There are only two types of User...
Those who backup...
and those who cry....;)

Edit....
I should also add....with someone who 'skins' aircraft...and really wants to protect the hours, days, years of 'work'... I actually have a fourth drive....not in the computer....that is updated less frequently...as it resides in a fire-safe...;)
 
Glad you got everything back, Ed.
I know what I'll do tonight - I didn't back up for half a year now and much work would be lost if the drive would fail.



Cheers,
Mark
 
Burn to CD/DVD.

Which eventually degrade over time, get scratches or even lost, redundant backups is the way to go. I use a Windows Home Server which has multiple drives and stores eveverything duplicated. Its handles all of my 3x system backups and i can just browse the backups to drag a file off them. Dead simples! The latest version is Windows Server 2012 R2 Essentials as MS dropped WHS.
 
Hi,
If "System Protection" was turned on for the drive FSX is installed on (it's on by default for C), "System Restore" would have restored the file pointers so they were again visible. Any additions or deletions of files would have to be re-done from the time the scenery was deleted until a System Restore was made. This usually isn't a big problem. As Scenery.cfg is treated as a text file it wouldn't have been modified and you'd see all sorts of warnings about scenery problems but once the system was restored it would once more be happy. Don't forget that this is "SYSTEM" restore so it's not only FSX that will be returned to the restore point but all Windows files. Protection is not on for text files so if any have been modified they won't revert to some earlier version.
Jim F.
 
For a truly failsafe backup solution, you might want to consider a NAS with two (or more) drives in RAID. if one of them fails, replace it with a new one and the data will be restituted automatically.

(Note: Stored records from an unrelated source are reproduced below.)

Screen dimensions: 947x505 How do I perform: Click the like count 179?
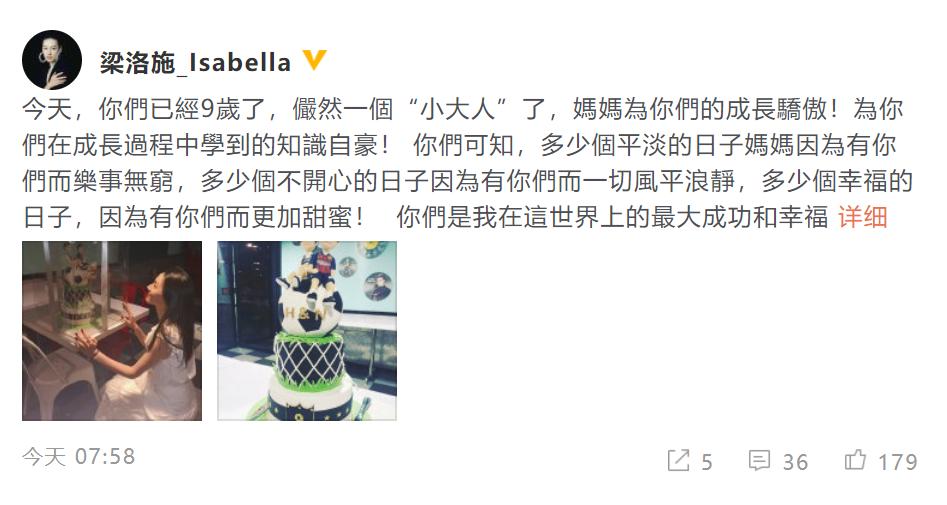tap(897, 463)
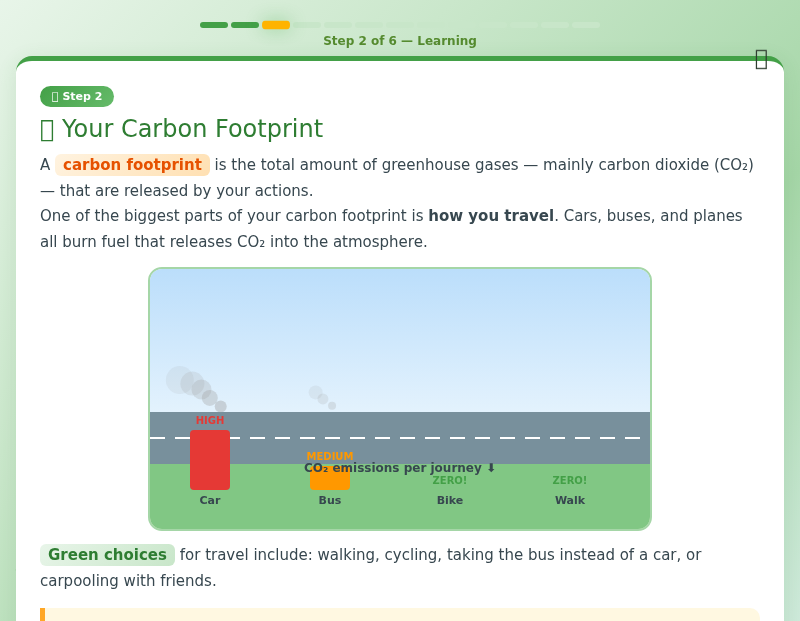Image resolution: width=800 pixels, height=621 pixels.
Task: Click the highlighted carbon footprint term
Action: 132,164
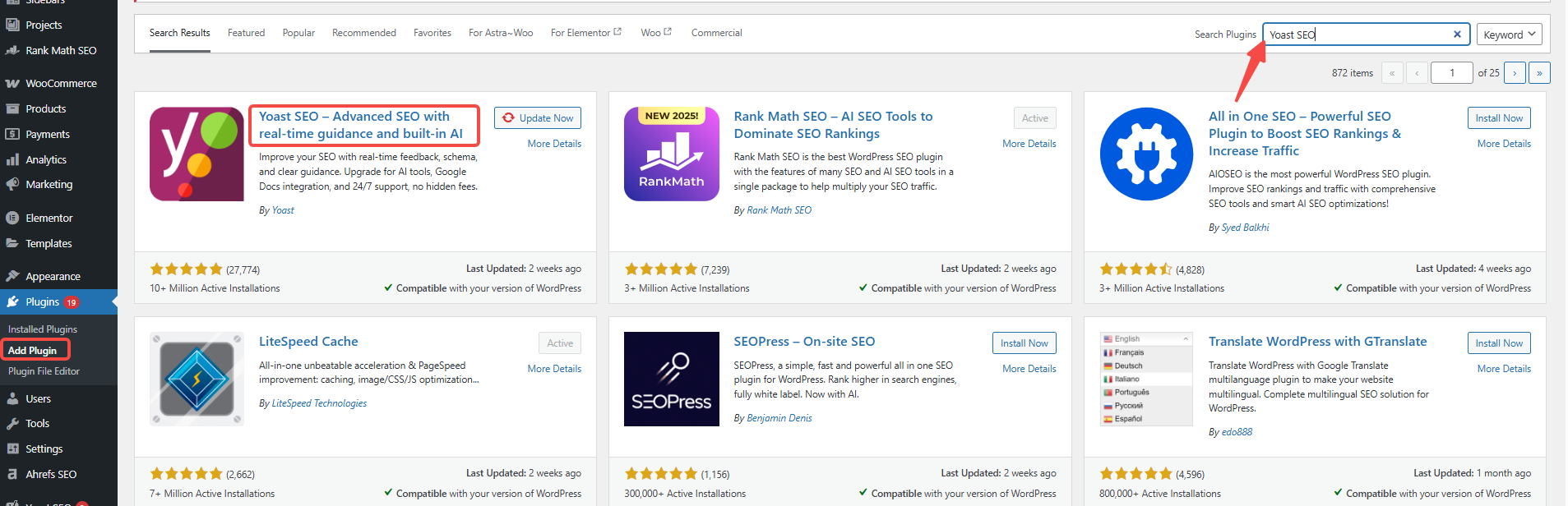
Task: Jump to the last results page
Action: pos(1539,73)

I have one now after having two external drives fail on me. Never again!

Dumonceau
 
I appreciate the great lengths many of you apparently go to to protect your files. Despite the times I have had HDD's fail, I've been pretty lucky in that other than purchasing a replacement HDD and the time it took to reinstall the things I've lost. . .I've missed very little. I'm not a developer so in that sense there isn't anything I would lose that would just be devastating to my livelihood and I do have a pretty good stack of DVD's with a lot of work backed up on them. Fact is, if I had the money to invest in some of the suggestions here, I wouldn't put it into my system anyway. I have a 7 year old car that will most likely be my last. Keeping it in running order is more important than anything I might want for flightsim or my computer. Thanks again for the information and help with retrieving the lost files. By the way, apparently there was some corruption of some of the scenery folders as I have found at least three so far that lock up the sim when I try to install them. There could be more, but I haven't tried installing anything else at this point.